All of Mildred D. Taylor's novels to date are based on stories from her own family, stories she learned at family gatherings throughout her life. In her Author's Note in The Land, she explains that her great-grandfather was the basis for the character Paul-Edward:

"In writing The Land, I have followed closely the stories told by my father and others about my great-grandparents. From as far back as I can remember, I had heard stories about my great-grandfather, who bought the family land in Mississippi. Born the children of an African-Indian woman and a white plantation owner during slavery, my great-grandfather and his sister were brought up by both their parents. Their father had three sons by a white wife, and he acknowledged all of his children. He taught his children to read and write, and he ordered his white sons to share their school learning with them. All the children sat at their father's table for meals, and my great-grandfather often went with his father and his brothers on their trips around the community." (The Land, 269)

Similarly, in her other novels, nearly all the events are based on stories Taylor has heard from her father and other family members; nearly all the characters are based on family members or acquaintances she has known or learned about. The Logan family saga, then, is essentially family history for Taylor. The saga begins with Paul-Edward Logan in The Land leaving his family in Georgia in the 1870s and eventually settling in Mississippi, where he buys The Land that will become the homestead for all the future Logans. The next part of the saga, The Well, is told by David Logan, one of Paul-Edward's sons. The third book of the saga, Mississippi Bridge, is the only book in the Logan stories not narrated by a member of the Logan family. A white boy, Jeremy Simms, reports a tragedy that he and the Logan children witness in 1931. The fourth book, Song of the Trees, is told from the point of view of a third-generation Logan, Cassie, who narrates the rest of the Logan stories: The Friendship; Roll of Thunder, Hear My Cry; Let the Circle Be Unbroken; and The Road to Memphis.
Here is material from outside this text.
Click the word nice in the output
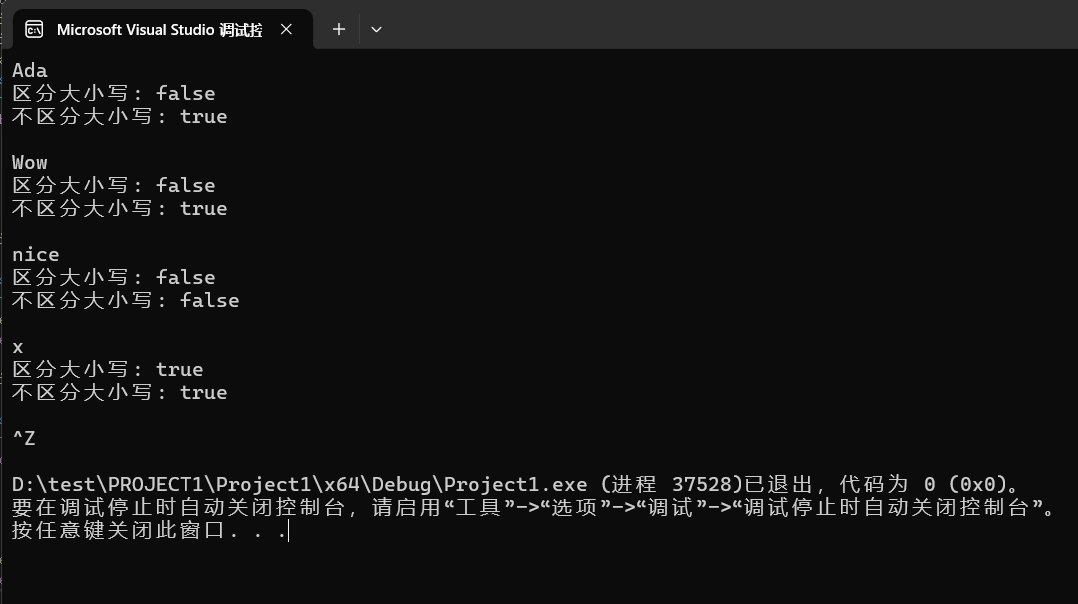 [x=36, y=255]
The Logan stories closely follow the history of Taylor's own family, from her great-grandfather's purchase of land in Mississippi in the 1880s to their move to Ohio in the 1940s. The as-yet-untitled Logan, currently Taylor's last novel planned for the saga, will take Cassie and her brothers through World War II.


Song of the Trees (1975)
This novella is based on an real incident that occurred on Taylor family land in Mississippi during the Depression.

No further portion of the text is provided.